[Hardware] "success"

John L. Bass jbass at dmsd.com
Sat Oct 21 03:44:08 EDT 2006


Kris Amy wrote:

>What is actually required in terms of hardware for this?
>
>I'm just browsing around on that website and unsure of what you need.
>  
>
Hi Kris,

There is a solution space for nearly every type of FPGA, ranging from 
fully unrolled solutions that run one key per clock, to tightly rolled 
bit/digit serial designs that will fit hundreds/thousands of engines 
that will require around 2,500 clocks per key, and a solution every few 
clocks. Bit/Digit serial designs can be run nearly at max clock rate for 
the FPGA, while parallel designs have deeper combinatorials and more 
routing delays and will need to have the clock rate tuned to the designs 
internal latencies.

Thermally, and power wise, the bit/digit serial designs are superior as 
they suffer much less from excess logic transitions in multilevel 
combinatorial parallel solutions. You can also fully pack nearly any 
device, where large parallel solutions will have large unused areas, 
unless you also pack them with rolled or bit/digit serial engines too.

In every case, these design will have a VERY high utilization, with 
toggle rates over short periods of time that are near 100% for serial 
designs (worst case) and between 25-50% for parallel designs. This 
consumes a lot of power (more than most student boards can provide), and 
heat that generally requires extreme measures to cool, like using high 
end overclockers solutions (water cooling) for the largest devices. Some 
devices, like older  large Virtex, Virtex-E, and Virtex-2 products are 
unstable even with extreme engineering solutions for the power and heat. 
Current Virtex-4 and Virtex-5 devices in BGA packages are better, and 
might actually be stable with extreme engineering for power and cooling.

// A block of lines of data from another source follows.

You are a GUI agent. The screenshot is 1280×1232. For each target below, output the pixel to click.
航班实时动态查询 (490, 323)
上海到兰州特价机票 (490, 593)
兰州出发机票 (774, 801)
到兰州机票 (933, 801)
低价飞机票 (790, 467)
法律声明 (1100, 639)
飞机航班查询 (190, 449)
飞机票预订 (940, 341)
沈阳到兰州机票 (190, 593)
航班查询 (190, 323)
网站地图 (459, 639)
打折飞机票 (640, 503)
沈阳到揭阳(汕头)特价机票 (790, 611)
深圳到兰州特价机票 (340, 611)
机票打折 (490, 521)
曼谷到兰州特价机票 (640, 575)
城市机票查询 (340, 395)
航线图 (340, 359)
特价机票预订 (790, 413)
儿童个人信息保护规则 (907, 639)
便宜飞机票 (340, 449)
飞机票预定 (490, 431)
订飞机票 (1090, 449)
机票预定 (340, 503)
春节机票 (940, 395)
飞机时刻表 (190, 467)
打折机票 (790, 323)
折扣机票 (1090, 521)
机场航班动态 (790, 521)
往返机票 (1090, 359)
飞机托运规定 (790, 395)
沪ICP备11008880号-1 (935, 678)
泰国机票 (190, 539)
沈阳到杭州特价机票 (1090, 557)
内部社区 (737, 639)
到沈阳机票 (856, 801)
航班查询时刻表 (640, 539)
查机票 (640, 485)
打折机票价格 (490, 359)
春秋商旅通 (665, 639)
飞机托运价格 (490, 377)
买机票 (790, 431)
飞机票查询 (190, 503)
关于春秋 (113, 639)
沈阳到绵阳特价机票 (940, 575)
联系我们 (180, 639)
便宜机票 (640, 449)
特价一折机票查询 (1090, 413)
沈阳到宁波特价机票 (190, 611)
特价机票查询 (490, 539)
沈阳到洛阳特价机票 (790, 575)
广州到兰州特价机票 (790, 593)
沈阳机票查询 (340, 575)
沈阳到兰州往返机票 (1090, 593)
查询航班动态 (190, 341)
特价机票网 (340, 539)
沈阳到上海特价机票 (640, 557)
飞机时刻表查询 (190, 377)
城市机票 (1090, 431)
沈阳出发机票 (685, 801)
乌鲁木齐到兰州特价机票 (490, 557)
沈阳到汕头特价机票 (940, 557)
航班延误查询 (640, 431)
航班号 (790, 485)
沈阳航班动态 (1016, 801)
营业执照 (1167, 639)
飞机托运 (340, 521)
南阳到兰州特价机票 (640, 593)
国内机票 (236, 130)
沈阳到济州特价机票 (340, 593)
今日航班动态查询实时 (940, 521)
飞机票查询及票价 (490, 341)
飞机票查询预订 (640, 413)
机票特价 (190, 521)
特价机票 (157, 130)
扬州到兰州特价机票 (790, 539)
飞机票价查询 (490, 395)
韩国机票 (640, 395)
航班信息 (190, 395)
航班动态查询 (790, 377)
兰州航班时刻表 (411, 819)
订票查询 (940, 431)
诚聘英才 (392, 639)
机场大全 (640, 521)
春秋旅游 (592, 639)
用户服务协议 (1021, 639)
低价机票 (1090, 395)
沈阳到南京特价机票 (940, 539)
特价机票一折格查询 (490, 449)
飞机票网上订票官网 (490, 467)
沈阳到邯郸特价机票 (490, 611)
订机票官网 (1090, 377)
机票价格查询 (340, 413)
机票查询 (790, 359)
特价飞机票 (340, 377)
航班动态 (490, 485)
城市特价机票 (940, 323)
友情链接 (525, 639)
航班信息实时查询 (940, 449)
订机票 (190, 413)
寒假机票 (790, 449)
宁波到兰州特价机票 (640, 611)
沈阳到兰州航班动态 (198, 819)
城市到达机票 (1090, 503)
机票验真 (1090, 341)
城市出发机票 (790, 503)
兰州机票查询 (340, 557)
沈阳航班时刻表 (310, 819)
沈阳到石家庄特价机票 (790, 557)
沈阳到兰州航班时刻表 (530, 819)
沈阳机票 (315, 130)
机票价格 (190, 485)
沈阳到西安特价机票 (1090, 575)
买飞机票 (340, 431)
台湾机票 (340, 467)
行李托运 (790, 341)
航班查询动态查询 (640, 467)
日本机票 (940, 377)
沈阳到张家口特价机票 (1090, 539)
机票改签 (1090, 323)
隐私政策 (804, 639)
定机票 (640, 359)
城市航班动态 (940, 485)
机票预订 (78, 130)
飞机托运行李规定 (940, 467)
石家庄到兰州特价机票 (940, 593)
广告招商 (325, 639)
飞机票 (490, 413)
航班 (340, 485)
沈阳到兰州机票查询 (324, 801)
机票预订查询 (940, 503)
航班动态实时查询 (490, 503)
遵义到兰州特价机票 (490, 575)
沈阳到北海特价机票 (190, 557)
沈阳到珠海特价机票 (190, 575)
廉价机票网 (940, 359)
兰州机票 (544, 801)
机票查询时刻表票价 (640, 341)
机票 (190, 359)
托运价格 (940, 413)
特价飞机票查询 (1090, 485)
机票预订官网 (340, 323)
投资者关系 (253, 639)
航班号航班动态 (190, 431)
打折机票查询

In short, this is very feasible, fast, and may require some REAL worst 
case engineering for larger FPGAs, and some smaller ones. Current FPGA 
vendors do not spec the worst case numbers, so some careful 
application/design specific in system measuring and derating will have 
to occur for FPGA key cracking systems to be stable and error free. On 
DIE termals will certainly have to be monitored, with external over temp 
measures implemented to keep from reducing an expensive FPGA to burn out 
trash (I've created a few  termally failed Virtex FPGAs already).

I haven't done the math for a couple years, but with the largest 
Virtex-5 devices, and a design optimized for 5-LUTs and 6-LUTs with 
agressive fiting to use support logic (muxes, expander and carry logic) 
in a digit serial configuration, should yeild an aggregate performance 
such that a hundred or two of these large FPGAs are as fast as all the 
member processors in DNet. Maybe less FPGAs. The easiest way to do 
bit/digit serial designs is as a schematic macro (core), that is then 
hand/script tiled with LOCs and wired to common support logic with a 
script generated HDL high level design. This is necessary to avoid 
routing delays, and routing congestion, and should produce a max clock 
rate design (inside your power/cooling limits) that is nearly 100% 
utilized. Anticipate that you will have some stability problems with 
power/thermal doing this ... possibly fatal ones, and you may have to 
derate the device to protect it from failure, or get stable operation.